In 1971, Ekman and Friesen had proposed 6 basic facial expressions [2] , being anger, disgust, fear, happiness, sadness and surprise which can be viewed as a K-class classification problem with K=6 (or 7 if Neutral is included). Most researchers classify facial expression based on the above K-class. Since then a lot of effort has been made to build more reliable facial expression recognition. Ekman et al. proposed FACS in 1978 and revised it in 2002 [3] . In 1997, Lanitis et al. used the active appearance models (AAM) to interpret the face images [4] .
Zhang et al. used dynamic Bayesian network with the FACS (Facial Action Coding System) and realized real-time recognition facial expression substantially [5] . Shan et al. used SVM (Support Vector Machine) with Boosted-LBP (Local Binary Patterns) feature about 7-class facial expression recognition, and obtained the highest accuracy 97.5% for happiness and disgust respectively and the lowest accuracy 74.7% for sadness [6] . Peng Yang et al. divided face image into local patches according to AUs (Action Unites) and extract appearance feature from each patch, they experiment on Cohn-Kanade database by using Adaboost and obtained accuracy 92.3% on the testing set and 80.0% on the extended testing set [7] .

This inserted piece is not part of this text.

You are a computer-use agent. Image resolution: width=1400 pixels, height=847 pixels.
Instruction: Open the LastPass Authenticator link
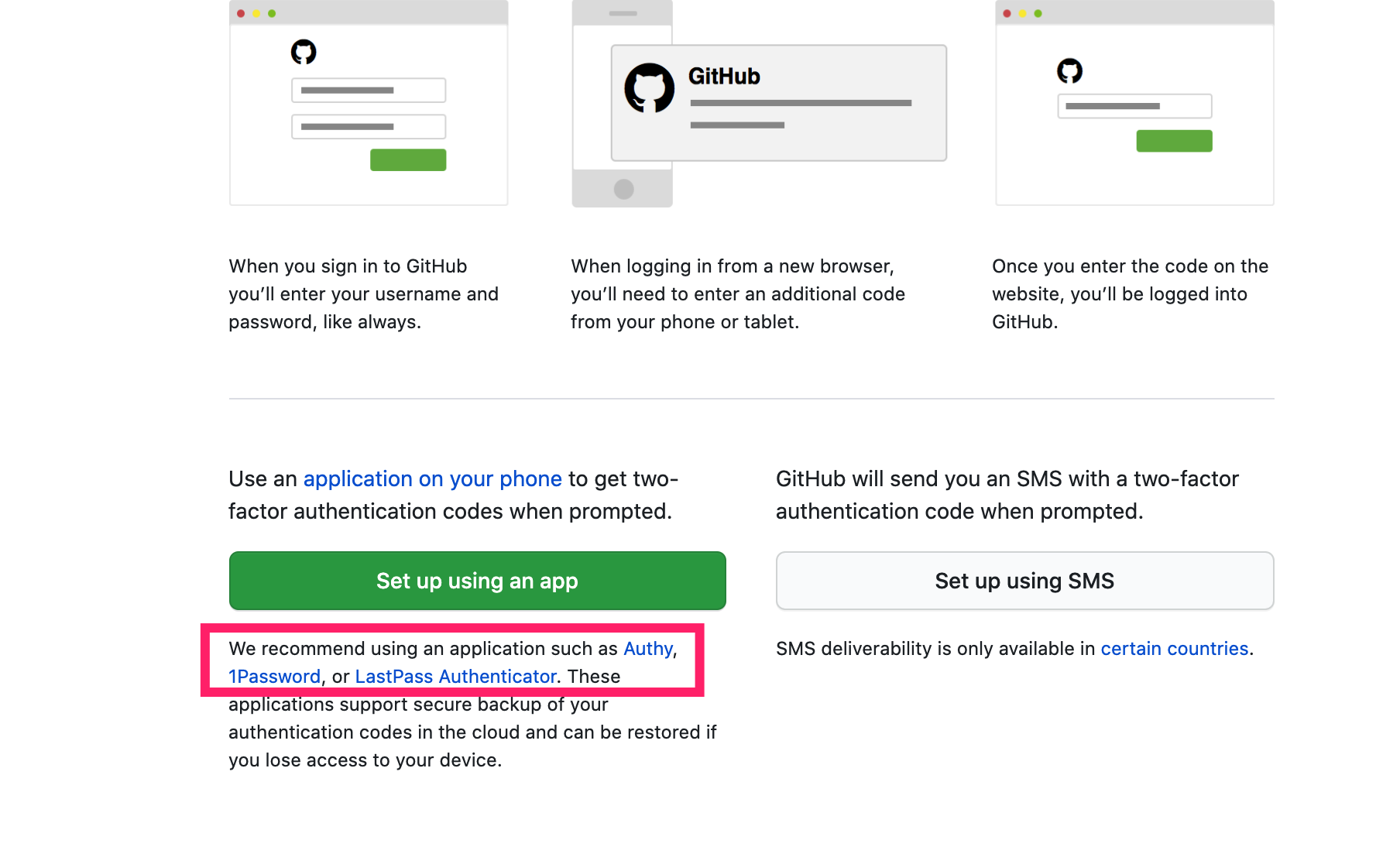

Recently, many researchers have applied ensemble techniques that fuse the results of multiple classifiers instead of using just a single classifier. Bartlett et al. used Adaboost and SVM to get 89.1% on Cohn-Kanade database in Exp. II [8] . Sander Koelstra proposed a dynamic texture-based approach to the recognition of facial Action Units and their temporal models by using GentleBoost ensemble algorithm with Hidden Markov Model. This work tested on Cohn-Kanade database and MMI database, and obtained the highest accuracy 95.80% for AU27 and the lowest accuracy 71.33% for AU7 on the Cohn-Kanade database [9] . Thiago et al. used ensemble classifiers to recognize facial expression with Gabor and LBP, and got 88.9% on Cohn-Kanade database in the Exp. II [10] . These ensemble approaches aim to improve the classification results by integrating the several classification results obtaining on the partial selected datasets by a certain strategy. The multi-classifiers are normally same types and integrated with boosting integrating strategy, so its classification results are still determined largely by the performance of the kernel classifier. But the classifiers with the different mechanics display the discriminatory performances on the facial expression recognition under different cases, such as datasets adopted, features used. Therefore, integrating the contribution of several classifiers to improve overall classification results is one possible solution. In this paper, we aim to explore the possible solution of the multi-classifier fusion to improve overall classification results.
Considering stacking [11 , 12] is an advanced form of ensemble classifier, which seeks to learn the best way of fusing several classifiers to optimize its classification performance, we propose a new emotion recognition system based on stacking in this paper. Whilst, we propose and introduce an approach of base classifiers selection referring to the achievement of Kuncheva on algorithm evaluation with trading off the recognition error and the algorithm diversity [13] . Comprehensive comparison experiments are done in this paper to test the performance of our proposed stacking ensemble facial expression recognition system.
The rest of this paper is organized as following. Section 2 introduces the principle of our stacking ensemble emotion method. Section 3 discusses the selection way of the base classifiers based on kappa-error diagram. The tests on the two public databases JAFFE and Cohn-Kanade are demonstrated in section 4, with a detail analysis of the results and comprehensive comparison to existing methods. The summary of our present work and discussion of the future work are given in the final section.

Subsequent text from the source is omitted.